START Input data
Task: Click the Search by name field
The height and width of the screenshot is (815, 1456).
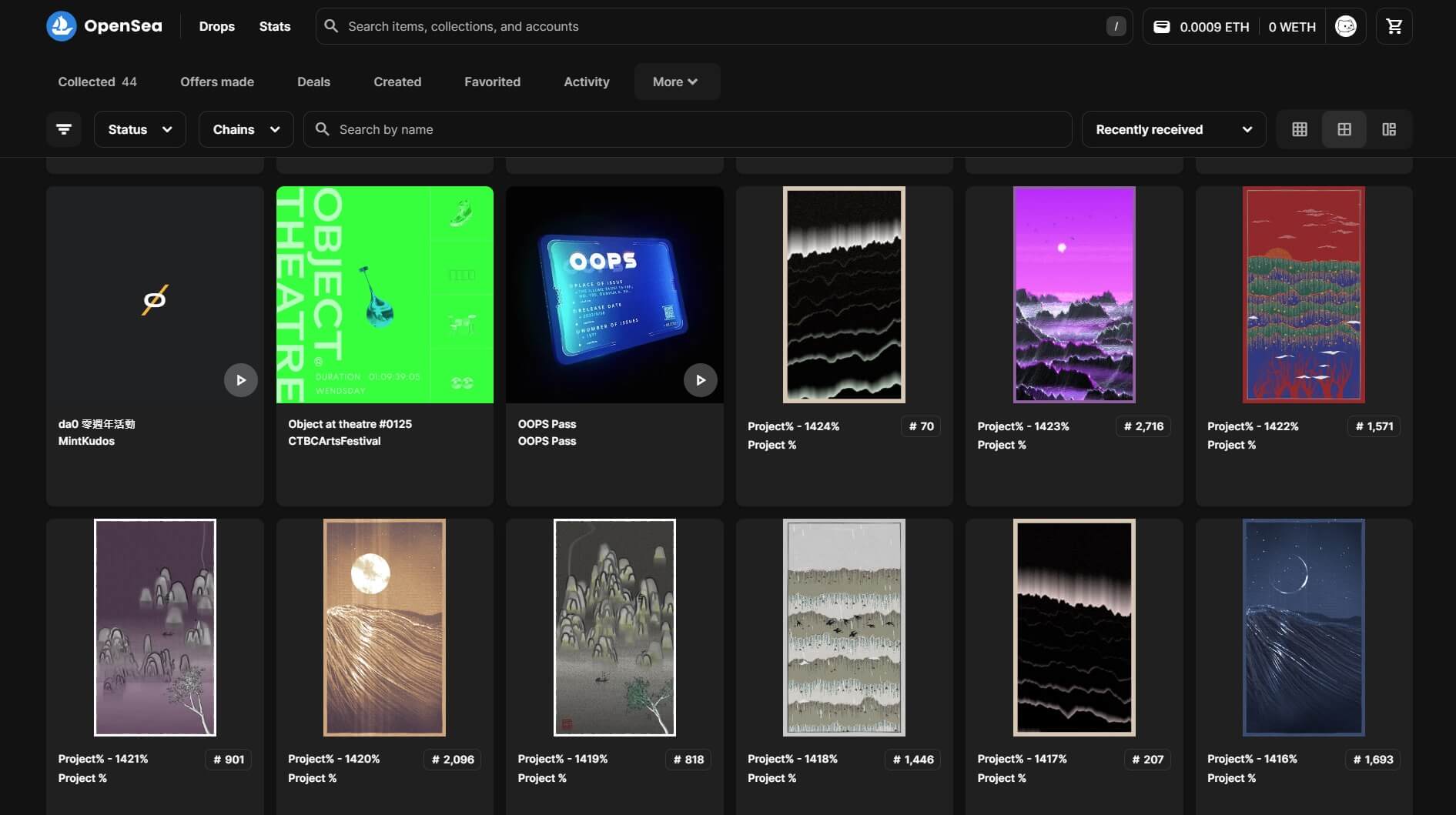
END Input data
START Input data
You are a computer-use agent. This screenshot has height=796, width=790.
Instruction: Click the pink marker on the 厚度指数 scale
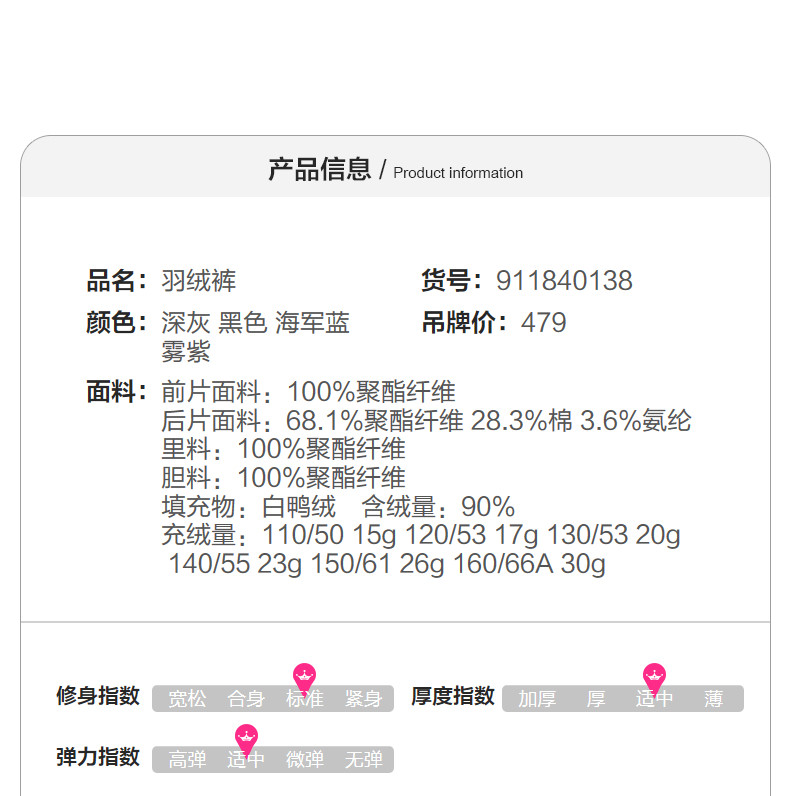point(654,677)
END Input data
What you will do ->
In the entries above, restate word for word the lines between the one holding "Task: Click the Search by name field" and the one holding "The height and", inclusive, and nothing besides.

Your response ->
Task: Click the Search by name field
The height and width of the screenshot is (815, 1456).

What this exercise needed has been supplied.